Alongside the STIPA requirement, the National Fire Protection Agency (NFPA), also calls out in code #72 that a mass notification system must produce a noise level that is 10 decibels greater than the ambient background sound in private spaces and 15 decibels in public spaces. A decibel, or dB, is a measurement of the volume of noise. And, ambient background sound is the indirect noise from all combined sources typically seven feet or greater from the receiving signal; for example, if you are sitting in a restaurant, the combined conversations that are occurring around you, but not directly to you, is considered the ambient background sound. The NFPA is stipulating that the noise source for an audible message in a mass notification system must be 10 – 15 dB above that ambient background sound, because in their estimation, the difference in noise to background sound is distinct and produces an intelligible instruction at that level.
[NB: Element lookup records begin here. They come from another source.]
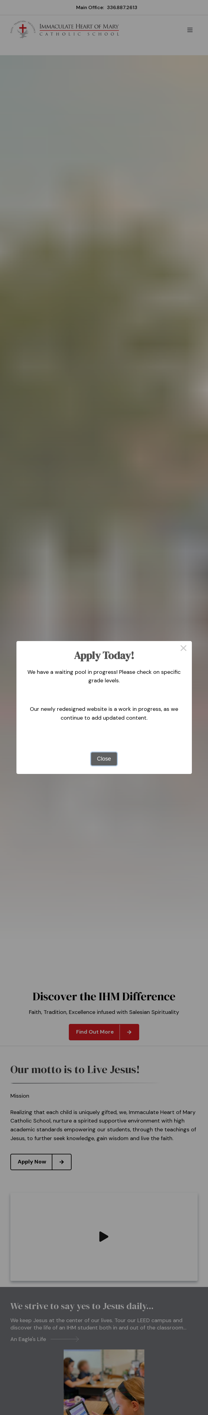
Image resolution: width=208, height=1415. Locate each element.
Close (104, 759)
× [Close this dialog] (183, 649)
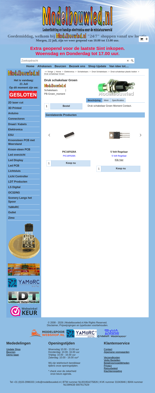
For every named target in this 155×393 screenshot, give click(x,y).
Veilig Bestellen (112, 360)
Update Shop (13, 349)
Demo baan (12, 355)
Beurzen (10, 352)
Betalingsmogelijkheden (116, 363)
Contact (108, 349)
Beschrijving (94, 100)
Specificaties (118, 100)
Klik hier (119, 160)
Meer (106, 100)
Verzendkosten (112, 357)
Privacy (108, 365)
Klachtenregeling (113, 371)
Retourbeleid (111, 368)
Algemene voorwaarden (116, 352)
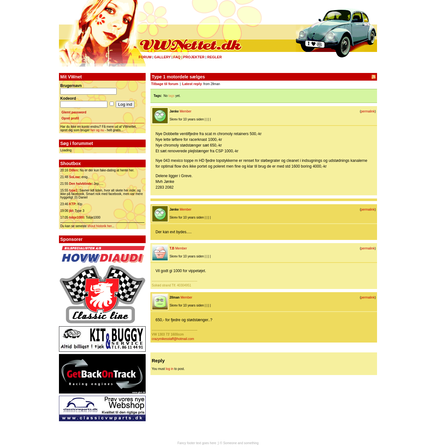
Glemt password (74, 112)
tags (172, 96)
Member (186, 111)
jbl (71, 211)
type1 (73, 190)
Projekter (194, 57)
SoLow (74, 177)
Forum (145, 57)
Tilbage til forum (164, 84)
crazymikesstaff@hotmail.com (173, 339)
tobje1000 (76, 217)
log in (169, 369)
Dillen (73, 170)
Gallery (162, 57)
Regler (214, 57)
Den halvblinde (80, 183)
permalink (367, 111)
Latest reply (192, 84)
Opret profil (70, 118)
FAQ (177, 57)
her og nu (97, 130)
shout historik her (100, 226)
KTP (72, 204)
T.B (172, 248)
Furthermore, as part of an overall design in a MNEC system, Acoustically Distinguishable Spaces (ADS) must also be identified. An ADS is nothing more than articulating the differences between spaces for use and noise control. Imagine an office floor with four corner offices and an open plan space forming a “t” between those offices. In this scenario you could identify three distinct ADSs: Corners Offices that are closed, but all similar, the interior of the open office plan, and the four ends of the open office plan. The distinguishable difference between the interior and the ends of the open office plan is that the ends have the addition of a wall which treats sound waves differently than the interior of the space which typically treats sounds with partitions.
Therefore, there is an audible distinction between paging systems and mass notification systems. The solution difference lies in the need for merely delivering an audible signal that may or may not be an effective means of communication and a mass notification system that is clearly defined with intelligibility in mind. The need is based on what the facility or owner are attempting to achieve with their building occupants.